Running a school or school system has never been simple, but nowadays the job requires a sophisticated understanding of the larger education landscape. Are we centralizing or flattening out? Adopting a free-market approach or swinging back toward a more traditional educator-driven outlook? The answer has been different at different moments, and sometimes it’s “all of the above.”
Priscilla Wohlstetter (TC file photo)
On the one hand, “districts are run as hierarchical businesses, with the power at the top, and instructions coming from the top down,” says Teachers College’s Priscilla Wohlstetter, Distinguished Research Professor. Witness the rise of mayoral control in big urban school systems during the past 25 years, as well as stronger federal and state accountability measures, and the introduction of the Common Core State Standards.
Districts are run as hierarchical businesses, with the power at the top, and instructions coming from the top down,” but there's also growing recognition that “it’s critically important for information to come from the bottom up as well, because the people making the decisions on the ground know the most about how implementation is going.”
—Priscilla Wohlstetter
Yet there’s also been growing recognition that, as Wohlstetter puts it, “it’s critically important for information to come from the bottom up as well, because the people making the decisions on the ground know the most about how implementation is going.” Thus, responsibility for figuring out how to meet standards and ensure learning has increasingly been pushed out to communities and schools. Spurred initially by funding from the philanthropist Walter Annenberg during the early 1990s, and most recently by a new initiative by the Bill and Melinda Gates Foundation, K-12 public education has seen the rise of “networks for school improvement” (NSI) – groups of schools that work with partner organizations to improve teaching and learning, typically for underserved minorities.
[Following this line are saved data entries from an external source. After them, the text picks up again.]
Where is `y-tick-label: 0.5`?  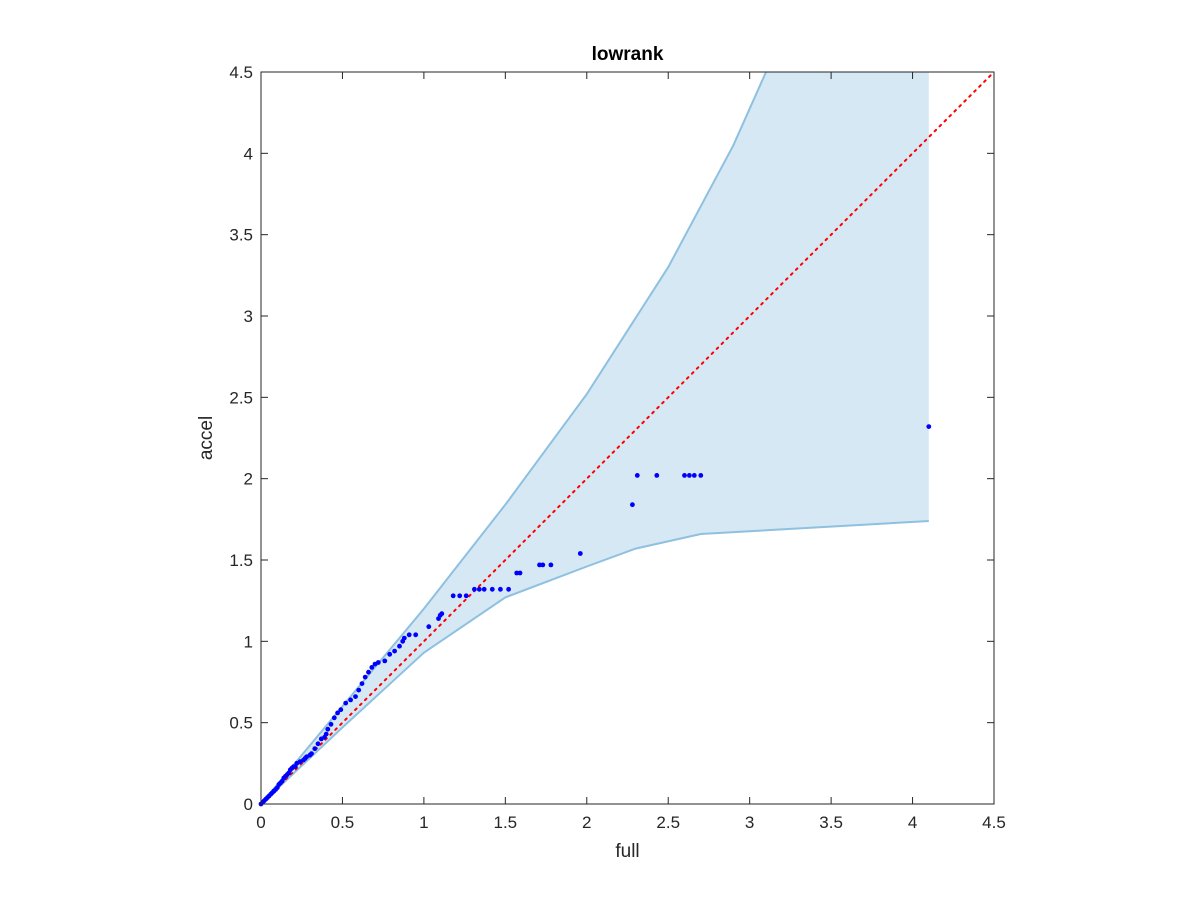 y-tick-label: 0.5 is located at coordinates (241, 724).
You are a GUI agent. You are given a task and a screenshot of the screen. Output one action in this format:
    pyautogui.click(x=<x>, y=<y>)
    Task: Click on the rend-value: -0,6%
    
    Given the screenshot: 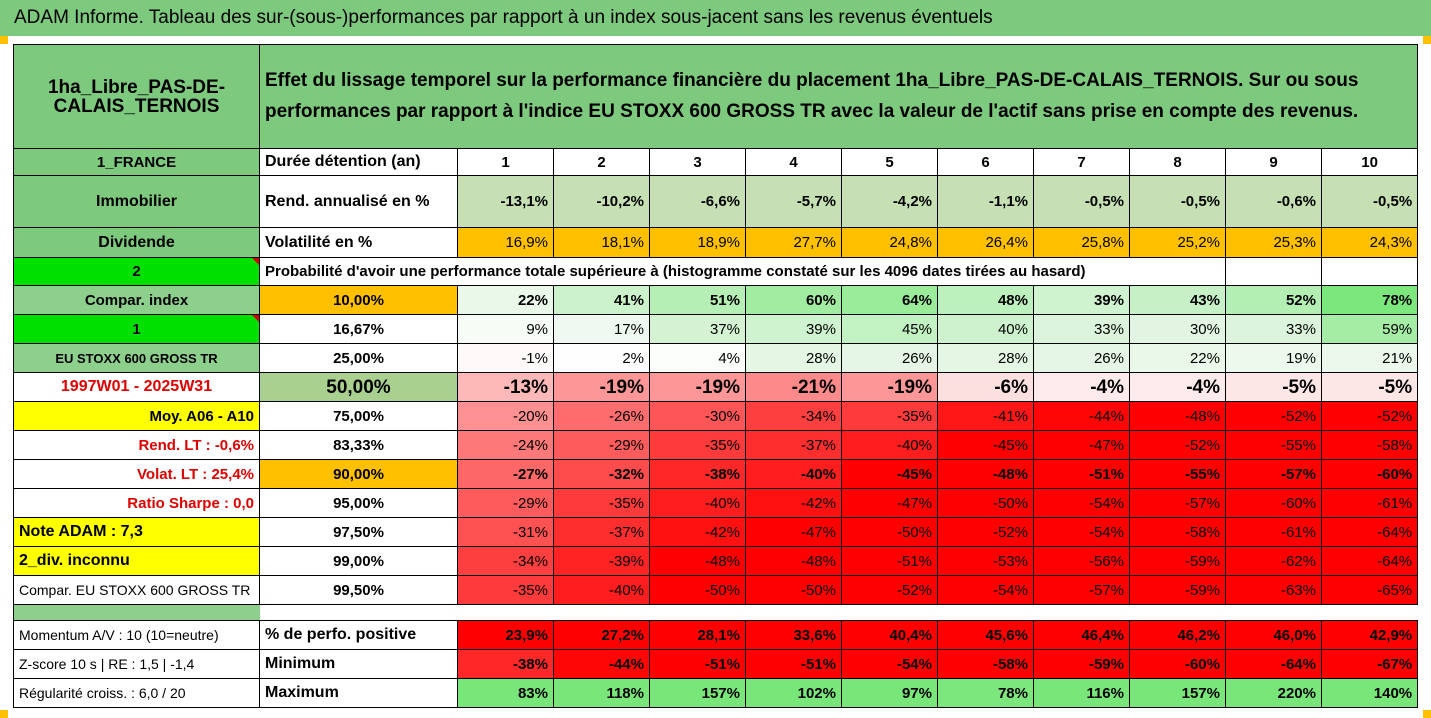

Now, a team led by Wohlstetter has published a new guide to help education leaders maximize their success in working with these networks. Among the co-authors are two Teachers College doctoral students, Megan Duff and Clare Buckley Flack. The effort was conducted under the auspices of the Spencer Foundation.
Titled “Managing Networks for School Improvement: Seven Lessons from the Field,” the guide is the result of a three-year study of a diverse sample of organizations that comprise four different types of networks: groups of schools in a particular geographic area that are supported by local district superintendents; field support centers, which partner with district superintendents and work with schools; affinity organizations, which are independent nonprofits that work under contract from the central district office to support a group of district schools; and charter school management organizations that operate outside the district, supporting their member schools. There are profound differences among these different types of networks, but all, to borrow Wohlstetter’s image, are like wheels, with the network as the hub and participating schools as the spokes.
Among the guide’s recommendations – aimed, collectively, at district leaders, principals, and network managers, are to:
Develop a clear and coherent instructional vision. “Although NSI varied in their visions of high-quality curriculum, pedagogy and educational outcomes, nearly all NSI articulated core beliefs to guide how network members conceptualized teaching and learning,” the authors write.”
Empower schools to make decisions. Successful networks have typically “sought to empower their members schools by deliberately granting them decision rights over matters such as goal-setting, operations, curriculum use, and professional learning,” the guide states. “NSI also jointly collaborated on data analysis to empower educators to make informed instructional decisions.” And all NSI in studied by the authors “valued adaptation and teacher-level instructional decision-making to some degree.”
Facilitate inter-school collaboration. The networks examined by the authors “developed ways to foster collaboration between member schools to promote knowledge-sharing, accelerate network-wide learning and innovation, and strengthen bonds of network trust.”
Work toward ongoing, continuous improvement. “To varying degrees, the NSI in our study viewed their support as works in progress, deploying mechanisms to gather data and other evidence to build and modify them. This was particularly important given adoption of the New York State Common Core Learning Standards, which produced seismic shifts in how NSI hubs judged the quality of their instruction guidance and supports.”
In the ever-evolving world of public education, such shifts seem likely to continue. But as in other walks of life, the ability to get out there and network will likely only increase in importance.